**Exercise set**
1 - Decide whether each statement agrees with the Swahili Camp text, answering yes or no and quoting the deciding words: (a) MSTCDC has run a Swahili language immersion school since 1967. (b) The stay on the MSTCDC campus lasted three weeks. (c) The Peace Corps audio recordings are played during a daily walk.
2 - From the Swahili Camp text, quote word for word everything from "A Widely Spoken" down to "my daily walk.".

Swahili Camp

The first day of camp is always a bit awkward. A beautiful park-like setting offsets the discomfort of sleeping in a strange bed. You tour the campus. You settle on a place to sit in the cafeteria. You recognize old familiar faces, and you introduce yourself to new friends. You bid your established routine farewell and embrace a new lifestyle, at least for a little while.



A Widely Spoken Language

For the last two weeks, I was a guest on the campus of the MS Training Center for Development Cooperation. Located near Arusha, Tanzania, MSTCDC has been operating a Swahili language immersion school since 1967. According to Wikipedia, over 200 million Swahili speakers live in the East African countries of Kenya, Uganda, the Democratic Republic of Congo, Burundi, Rwanda, Mozambique, and Tanzania.

As One Africa Team’s liaison to the LCMC-Kenya, I have been picking up Swahili words and phrases every time I’ve visited over the last two years. In addition, I’ve downloaded a Peace Corps Swahili language course and I listen to the audio recordings on my daily walk.

**Information given**
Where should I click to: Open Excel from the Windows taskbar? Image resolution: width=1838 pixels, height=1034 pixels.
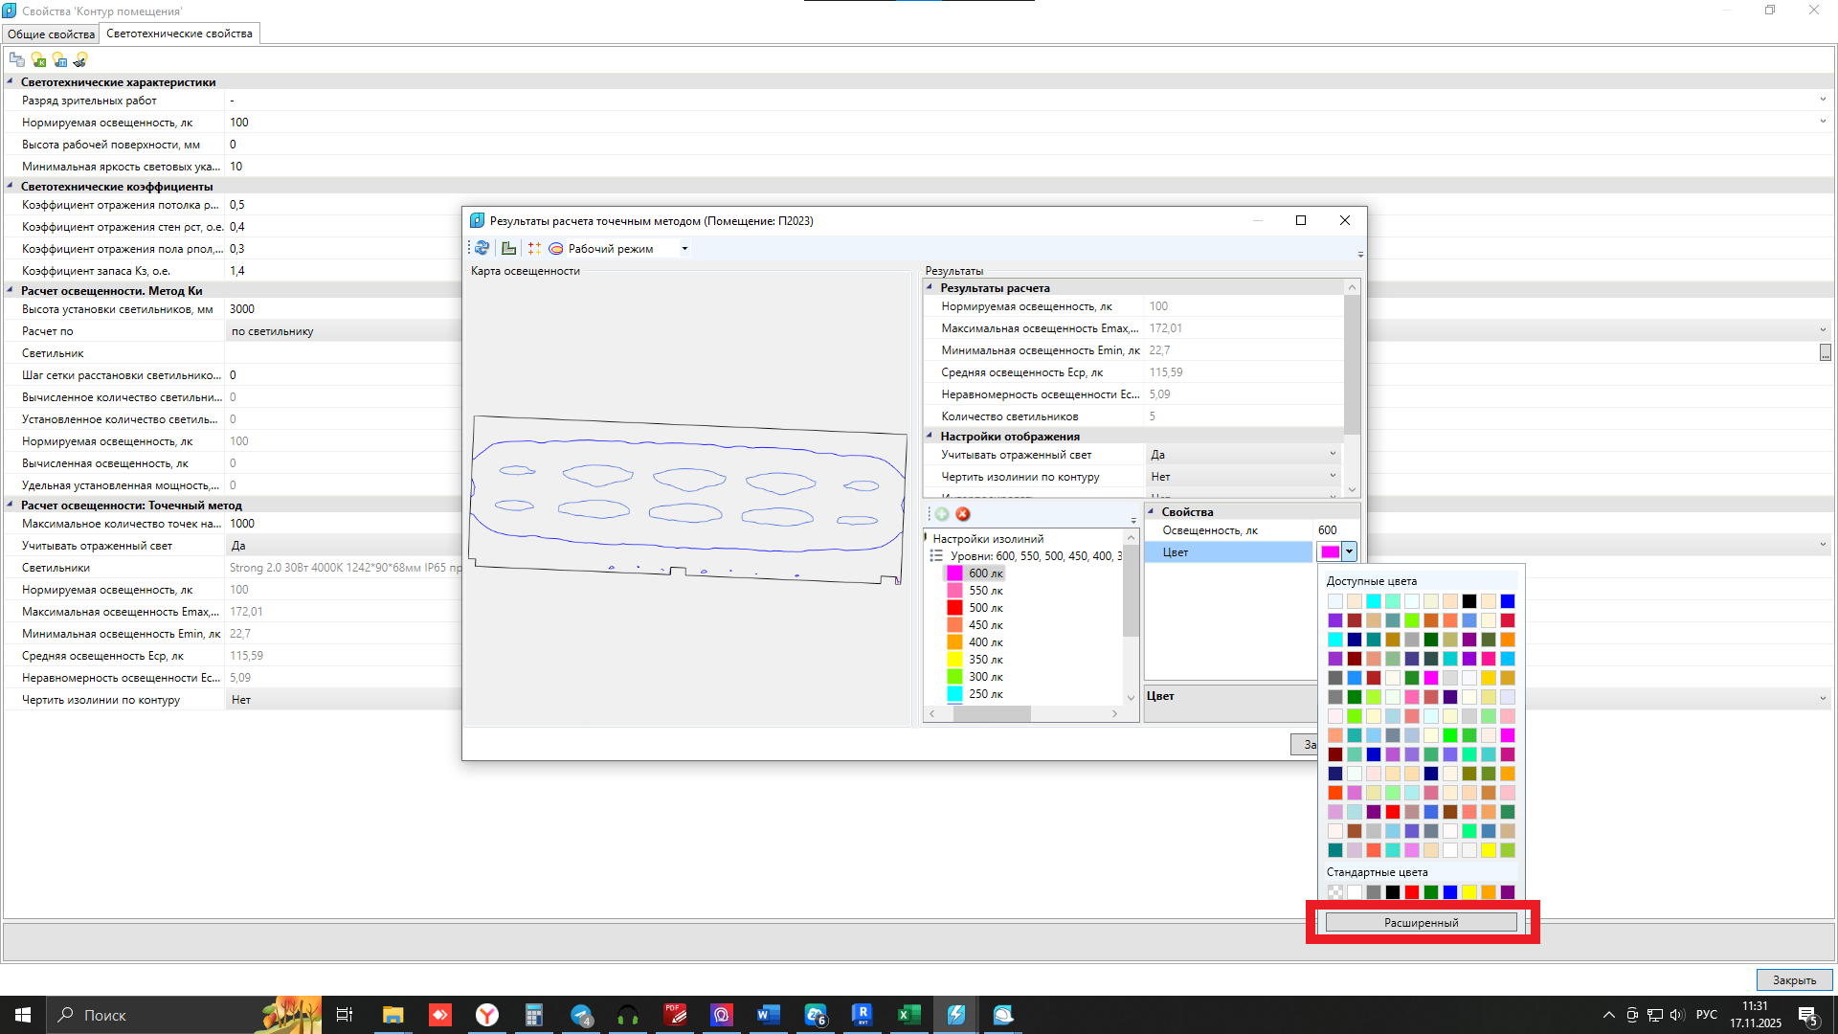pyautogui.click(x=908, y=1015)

--

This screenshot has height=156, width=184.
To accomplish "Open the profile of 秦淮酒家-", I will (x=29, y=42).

**Expected responses**
1 -
(a) Yes: "MSTCDC has been operating a Swahili language immersion school since 1967"
(b) No: "For the last two weeks, I was a guest on the campus of the MS Training Center for Development Cooperation"
(c) Yes: "I listen to the audio recordings on my daily walk"

2 -
A Widely Spoken Language

For the last two weeks, I was a guest on the campus of the MS Training Center for Development Cooperation. Located near Arusha, Tanzania, MSTCDC has been operating a Swahili language immersion school since 1967. According to Wikipedia, over 200 million Swahili speakers live in the East African countries of Kenya, Uganda, the Democratic Republic of Congo, Burundi, Rwanda, Mozambique, and Tanzania.

As One Africa Team’s liaison to the LCMC-Kenya, I have been picking up Swahili words and phrases every time I’ve visited over the last two years. In addition, I’ve downloaded a Peace Corps Swahili language course and I listen to the audio recordings on my daily walk.